Established in 1990, the Americans with Disabilities Act (ADA) changed how businesses operated and gave access to places that millions could not reach before. If you have a building with public access, you must provide methods for anyone, regardless of the ability to safely enter your establishment to meet requirements for ADA compliance.
While many requirements did not pose a problem for large corporations, small businesses face different hurdles. If you have a small business, you must do everything possible – within reason – to make your building accessible. Tackle the top four hurdles in order to ensure compliance without breaking the budget.

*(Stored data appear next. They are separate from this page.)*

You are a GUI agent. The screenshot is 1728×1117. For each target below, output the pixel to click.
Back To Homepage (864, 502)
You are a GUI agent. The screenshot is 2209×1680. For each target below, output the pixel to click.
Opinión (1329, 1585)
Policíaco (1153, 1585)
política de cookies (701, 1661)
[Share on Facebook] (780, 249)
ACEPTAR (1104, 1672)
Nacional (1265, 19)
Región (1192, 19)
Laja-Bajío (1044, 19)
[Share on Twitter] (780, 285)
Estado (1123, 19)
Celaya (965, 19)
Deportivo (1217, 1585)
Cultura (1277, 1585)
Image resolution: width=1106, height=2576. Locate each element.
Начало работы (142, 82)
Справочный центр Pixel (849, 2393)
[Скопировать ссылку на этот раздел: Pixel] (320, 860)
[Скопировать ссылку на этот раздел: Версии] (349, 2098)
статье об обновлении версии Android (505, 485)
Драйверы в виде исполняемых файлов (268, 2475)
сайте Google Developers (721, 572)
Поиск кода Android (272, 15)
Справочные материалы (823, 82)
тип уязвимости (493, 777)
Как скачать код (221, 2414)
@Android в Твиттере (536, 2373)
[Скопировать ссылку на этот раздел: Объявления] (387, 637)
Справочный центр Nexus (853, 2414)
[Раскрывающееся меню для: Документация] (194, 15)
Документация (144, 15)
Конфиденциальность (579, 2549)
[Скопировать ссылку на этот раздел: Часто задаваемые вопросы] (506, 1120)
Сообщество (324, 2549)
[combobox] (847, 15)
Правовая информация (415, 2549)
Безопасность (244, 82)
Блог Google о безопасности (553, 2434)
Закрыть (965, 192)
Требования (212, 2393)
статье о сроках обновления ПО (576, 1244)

To make your small business accessible, first, you need to think about how people get into the building. If you have stairs in front of your entrance, you will need an ADA-compliant ramp to allow those with mobility devices to enter. Should you not have the ability to install a permanent ramp outside your small business, the ADA does allow for a portable ramp that you put out as needed. However, the portable option must still meet ADA requirements such as having a non-skid surface and handles on the sides.
Small businesses with parking lots must also have wheelchair accessible parking spots. For every 25 parking spots, you must have at least one accessible spot. Out of every six accessible spots, one must be for a van. Even businesses with fewer than four parking spots must have at least one accessible spot, but you do not have to label the parking spot. Accessible spots will have an access aisle beside them measuring at least five feet wide.
Services or Goods Access
Regardless of your business, you need to ensure that people have access to your employees and any goods sold. You may need to adjust aisle width or counter heights to ensure that someone in a wheelchair can easily move through your building.
If you have restrooms available for other customers, you should include an accessible stall or restroom. Make sure that someone with a mobility device can access at least one restroom stall.
Other Accessible Sites
Any other public facilities in your building, such as public phones, drinking fountains, or service areas where you could otherwise have an employee help are good places to round out your compliance fulfillment but not places to start.
Make ADA Compliance a Priority for Your Small Business
The priorities you take for making your business ADA compliant depend on your building and budget. However, as a small business, you must do everything to ensure that you make all feasibly possible upgrades for accessibility. Though the priorities above only serve as recommendations, they should help to guide you in improving your business’s compliance.